Speaking frankly, my first reaction to Lewin’s book was one of puzzlement. Despite reading the introduction, which promised a ‘presentation of general aspects of the system’, it took me quite a long time to work out what the professor was getting at. The book is written out of chronological order — not in itself a fault, but in this case without any clear purpose. It makes use of new archival material, but not in a way that seems designed to shed profound new light on any particular issues. Much old ground is covered, and what new material there is generally seems to involve dull administrative reforms or statistics. Why bother? Only about three quarters of the way through did I finally work out the purpose of this otherwise baffling work: to defend what remains to be defended of Soviet Marxism.
It’s an uphill battle, to say the least. For starters, it requires Lewin to spend a certain amount of time redefining Marxism, or at least socialism, so that it doesn’t include the USSR — usually thought of as the ultimate socialist state — at all. ‘Socialism involves ownership of the means of production by society, not by a bureaucracy,’ he opines. Yes, maybe, but what on earth can that mean in real life? ‘To persist in speaking of “Soviet socialism” is to engage in a veritable comedy of errors,’ he says at another point. Perhaps; but the Soviet Union was socialist by its own definition, and it was a part of the international socialist tradition by any definition, which surely a historian must respect.

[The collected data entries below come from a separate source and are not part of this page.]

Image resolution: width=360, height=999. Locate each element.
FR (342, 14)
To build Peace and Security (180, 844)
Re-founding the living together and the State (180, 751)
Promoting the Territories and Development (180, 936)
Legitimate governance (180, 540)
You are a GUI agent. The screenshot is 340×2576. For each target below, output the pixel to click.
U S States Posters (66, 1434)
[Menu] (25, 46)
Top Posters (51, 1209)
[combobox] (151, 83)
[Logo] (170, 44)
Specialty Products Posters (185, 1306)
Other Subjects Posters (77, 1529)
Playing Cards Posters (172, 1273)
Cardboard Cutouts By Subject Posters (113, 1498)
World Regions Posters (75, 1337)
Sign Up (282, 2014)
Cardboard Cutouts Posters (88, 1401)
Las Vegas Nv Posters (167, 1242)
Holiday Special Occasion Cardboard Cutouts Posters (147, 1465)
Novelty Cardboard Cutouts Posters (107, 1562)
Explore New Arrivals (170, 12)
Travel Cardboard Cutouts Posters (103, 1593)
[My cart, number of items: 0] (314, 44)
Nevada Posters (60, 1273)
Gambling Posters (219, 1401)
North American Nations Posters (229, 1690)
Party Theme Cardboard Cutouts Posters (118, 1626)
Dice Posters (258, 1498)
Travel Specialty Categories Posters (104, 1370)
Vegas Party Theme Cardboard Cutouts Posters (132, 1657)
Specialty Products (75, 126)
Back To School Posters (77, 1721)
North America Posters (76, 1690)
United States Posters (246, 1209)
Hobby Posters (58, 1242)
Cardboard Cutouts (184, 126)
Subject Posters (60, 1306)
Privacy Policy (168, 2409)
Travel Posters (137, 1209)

Having not entirely succeeded in saving the philosophy, Lewin goes on to try to save at least a few of the people who created it — with the exception of Stalin, of course. He praises Anastas Mikoyan, one of Stalin’s cronies, for example, as someone who ‘proved capable of retaining a degree of humanity’, despite the fact that Mikoyan was the one who signed all Stalin’s death warrants. He sympathises with Nikita Khrushchev, Stalin’s successor, who started the process of ‘de-Stalinisation’ but failed, through lack of nerve or willpower, to follow through: ‘Reviewing the show trials would have been too much for him,’ notes Lewin. Oddly, he also has a lot of time for Yuri Andropov, the short-lived Communist Party General Secretary best remembered for cracking down on dissidents. Andropov did, it is true, have a reform ‘plan’ in mind, but I’m not sure I would rate it as highly as does Lewin, who writes that ‘the kind of reforms envisaged by Andropov could have given the country what it needed’. If only the great man had stayed alive, in other words, the USSR might have been ‘capable of renouncing an authoritarianism that was now obsolete’. Somehow I doubt it. But, then, quite a lot of this book is dedicated to wishful thinking: had Stalin not proved a megalomaniac, or had Andropov not died so tragically young, or had the bureaucrats not proved so intransigent, so much could have been achieved!

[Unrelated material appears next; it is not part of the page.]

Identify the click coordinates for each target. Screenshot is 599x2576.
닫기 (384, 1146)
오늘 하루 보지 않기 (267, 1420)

Predictably, there aren’t too many harsh words here about Lenin himself. There can’t be, because if Lenin was wrong, then the whole thing was a failure, and that’s something an old Marxist can’t admit. At one point, Lewin notes that Boris Yeltsin ‘once said that the Soviet system was nothing more than an experiment which had wasted everyone’s time .... Such remarks, endlessly repeated with no regard for historical realities, are empty chatter.’ That surprised me, mostly because I didn’t realise Yeltsin was so verbally acute, and also because I didn’t realise anyone still believed the Soviet experiment wasn’t a waste of time. Lewin tries to argue that the Soviet system ‘saved’ Russia from disintegrating in 1917, and then again after the war. But think how much better off Russia would have been if it had been ‘saved’ by a genuinely dynamic capitalist society, let alone a democracy based upon rule of law.

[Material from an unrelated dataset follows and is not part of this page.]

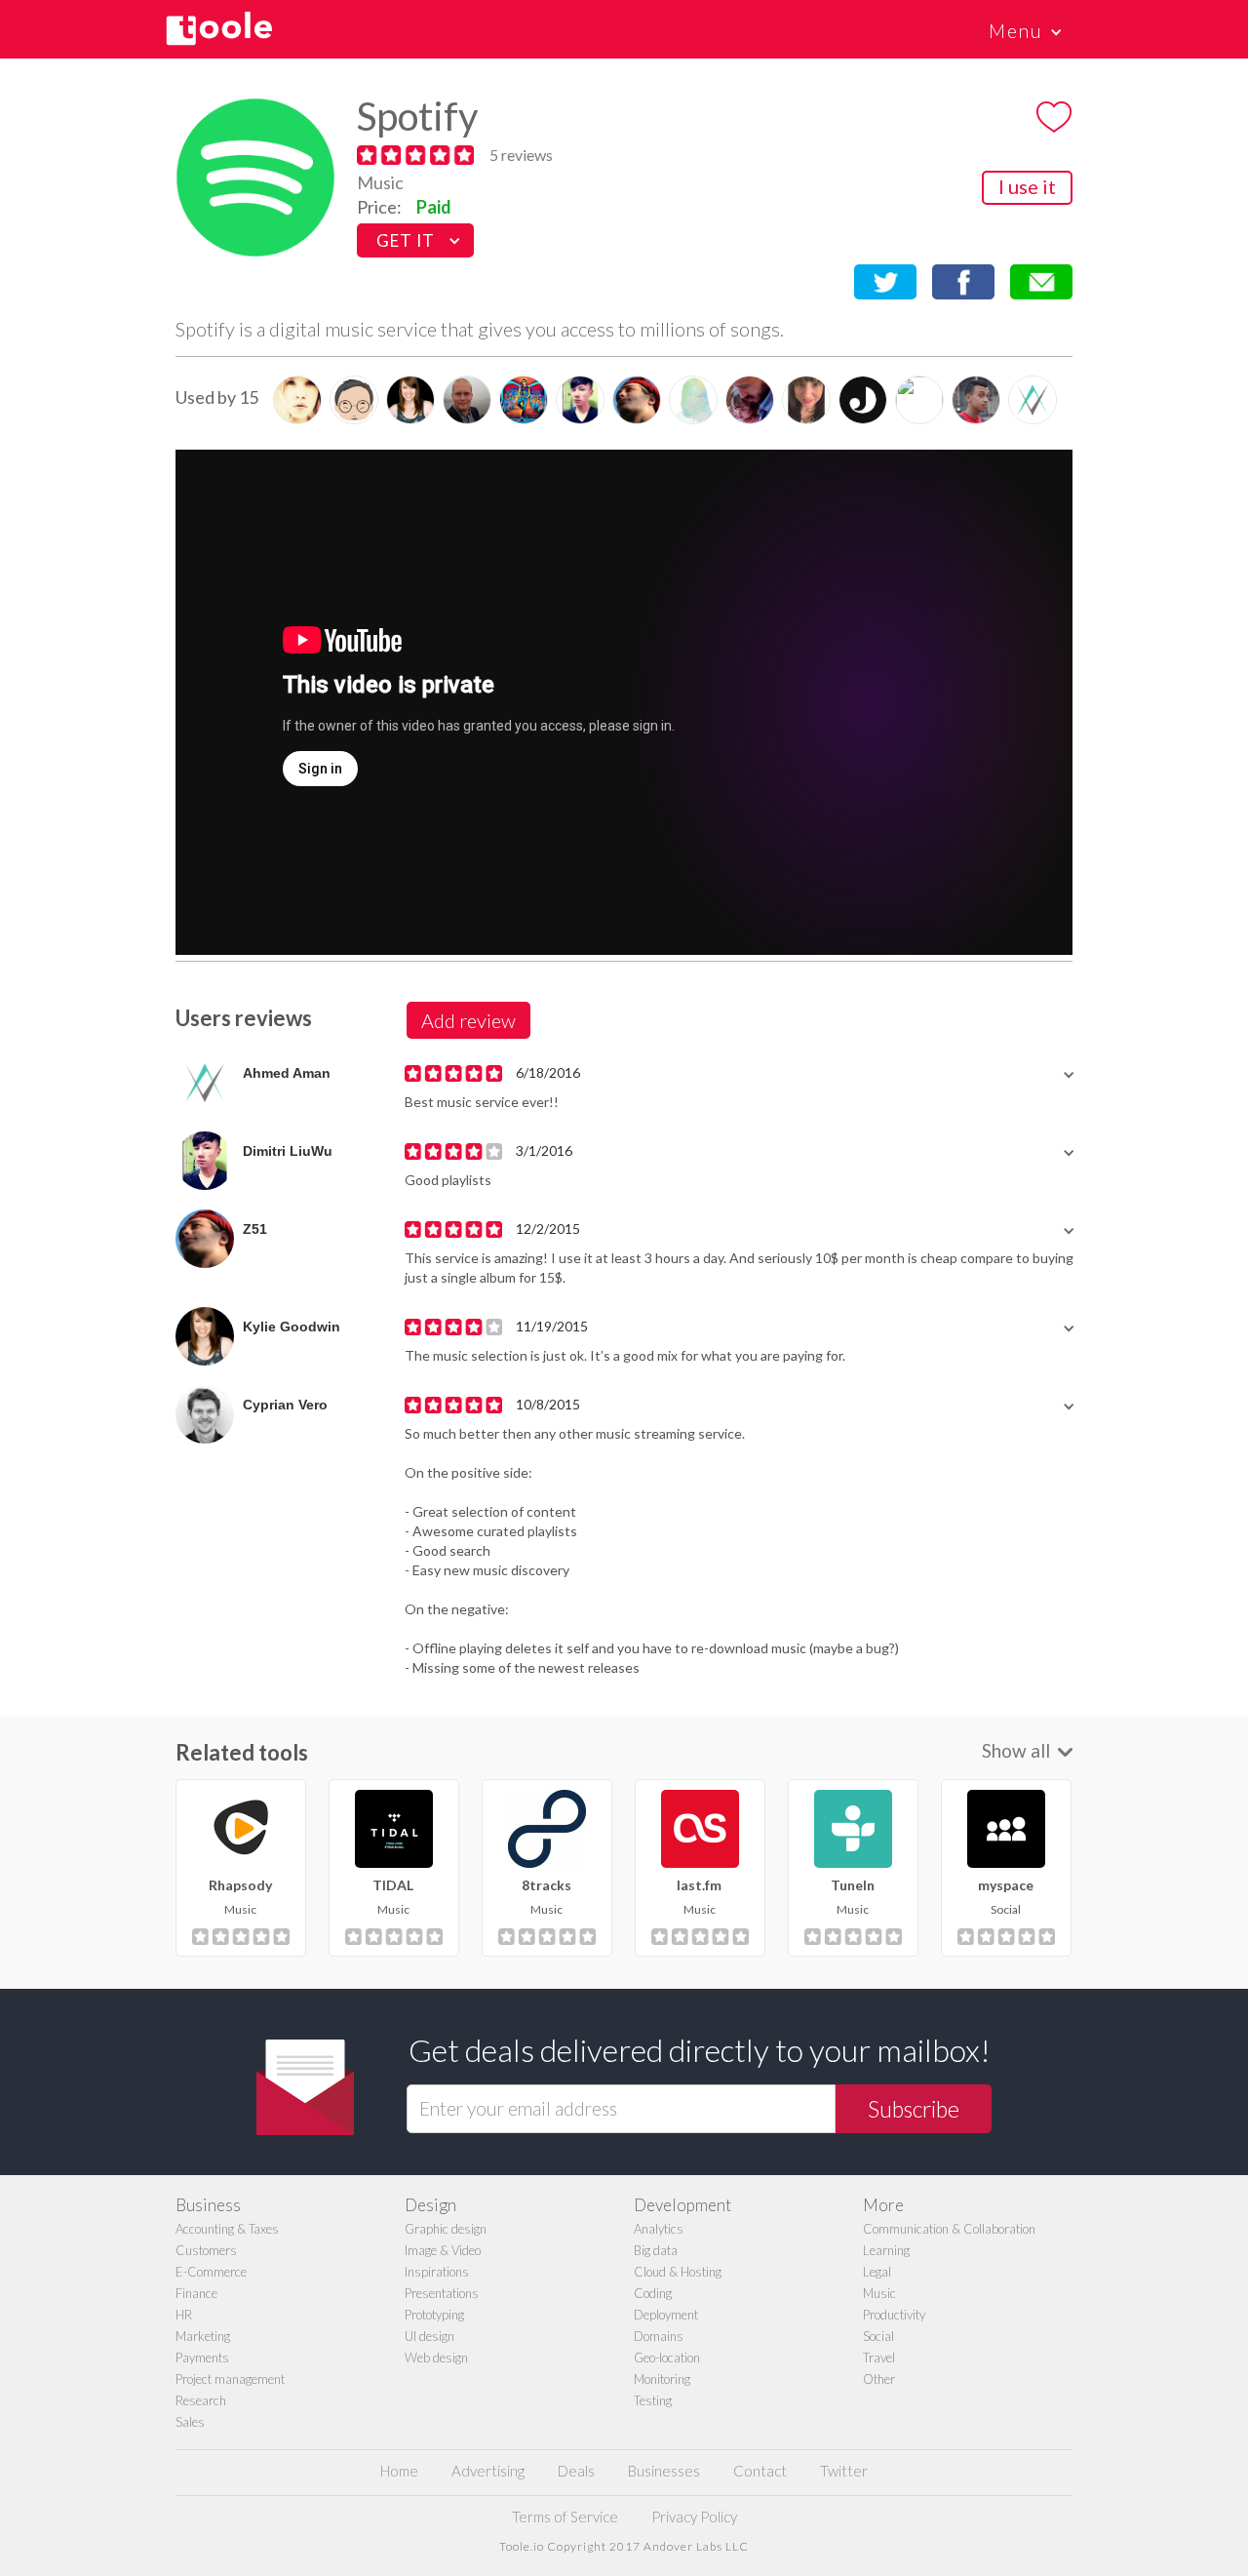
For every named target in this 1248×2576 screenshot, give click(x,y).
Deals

Lewin closes with a bitter diatribe against the ‘reformers’ (he doesn’t say which ones) who have over the past decade in Russia ‘mounted a frontal assault on its past, directed at its culture, identity and vitality’. I think by this he must mean a frontal assault on its Marxist culture and Soviet identity. But this too is extremely odd. Surely the most profound cultural problem for Russia today is not a popular assault on the USSR, but new, Kremlin-directed attempts to whitewash Russian history, and to make the USSR look a lot better than it was. In its way, Lewin’s book will contribute to that effort.